:: WHAT NEEDS TO BE DONE ::
Print each line exactly, from the one with "This screenshot has height=249, width=367." to the very last line of the listing, and keep the pictures out.

(SUPPLIED MATERIAL)

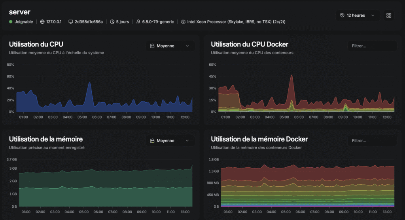Image resolution: width=405 pixels, height=220 pixels.
Task: Click the history clock icon in 12 heures selector
Action: click(x=342, y=15)
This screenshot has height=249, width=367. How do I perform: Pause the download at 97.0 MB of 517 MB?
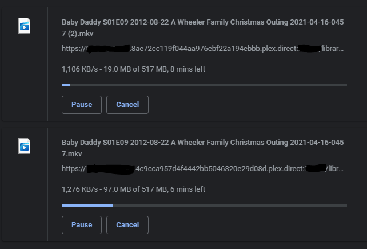click(x=81, y=225)
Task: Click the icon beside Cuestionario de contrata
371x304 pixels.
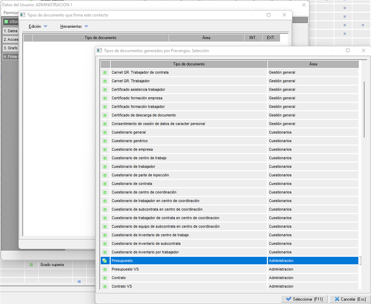Action: pos(105,184)
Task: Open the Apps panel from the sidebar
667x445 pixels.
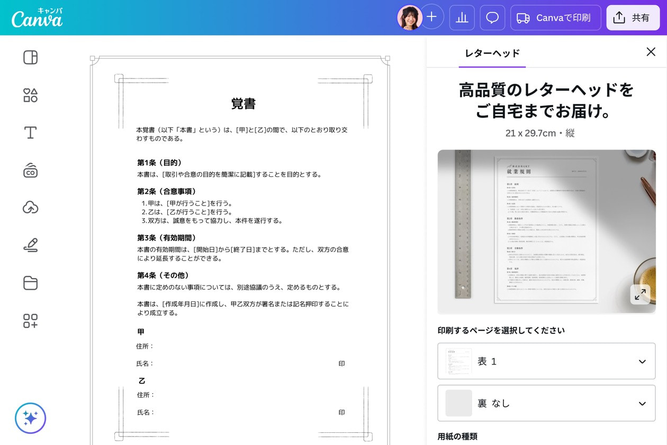Action: [30, 321]
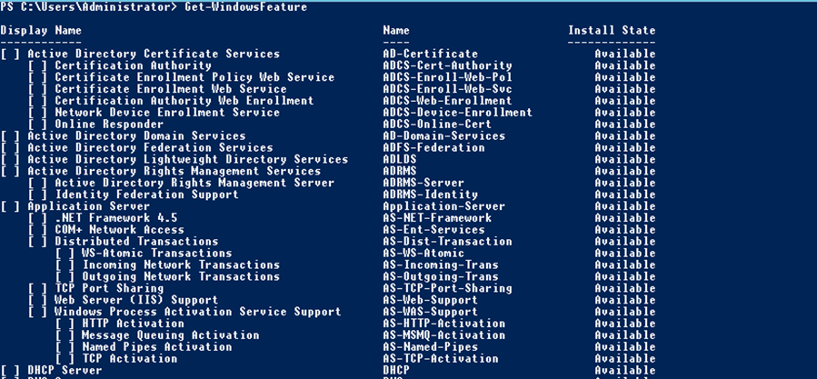This screenshot has width=817, height=379.
Task: Click the Distributed Transactions row label
Action: pos(136,242)
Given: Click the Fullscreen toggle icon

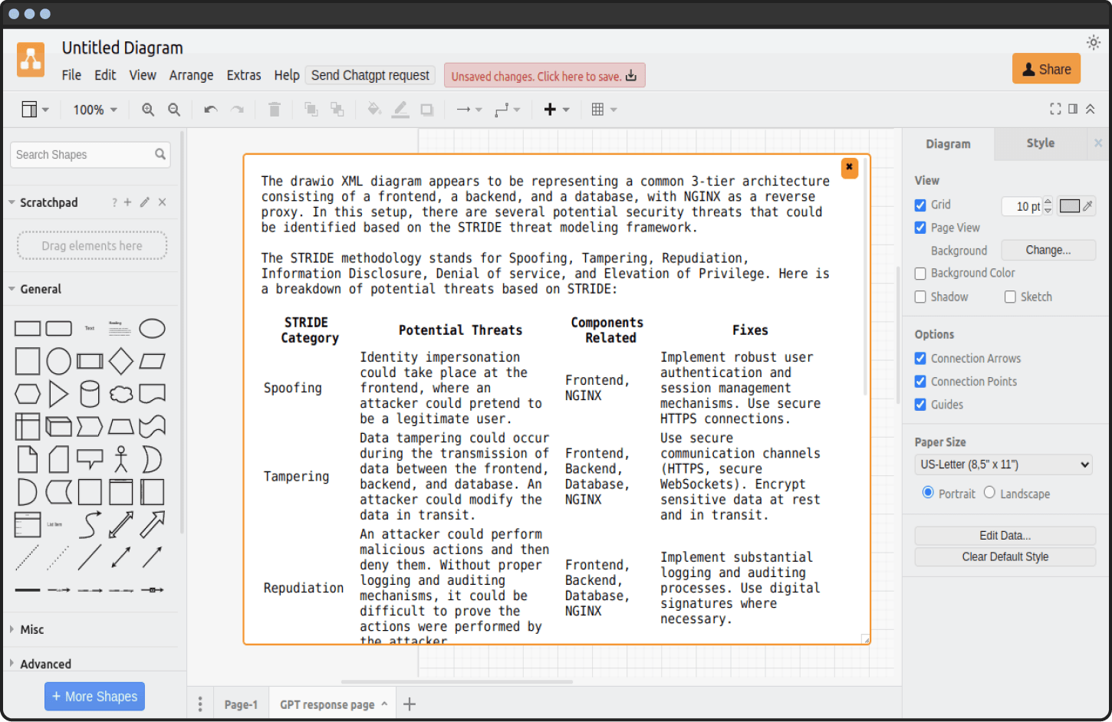Looking at the screenshot, I should (x=1055, y=109).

(End SUPPLIED MATERIAL)

:: EXERCISE RESPONSE ::
This screenshot has height=249, width=367. How do I perform: Pause the download at 97.0 MB of 517 MB?
click(x=81, y=225)
Task: Click the icon beside Cuestionario de contrata
371x304 pixels.
Action: pos(105,184)
Task: Open the Apps panel from the sidebar
667x445 pixels.
Action: [30, 321]
This screenshot has width=817, height=379.
Task: Click the Distributed Transactions row label
Action: pos(136,242)
Given: Click the Fullscreen toggle icon

Looking at the screenshot, I should (x=1055, y=109).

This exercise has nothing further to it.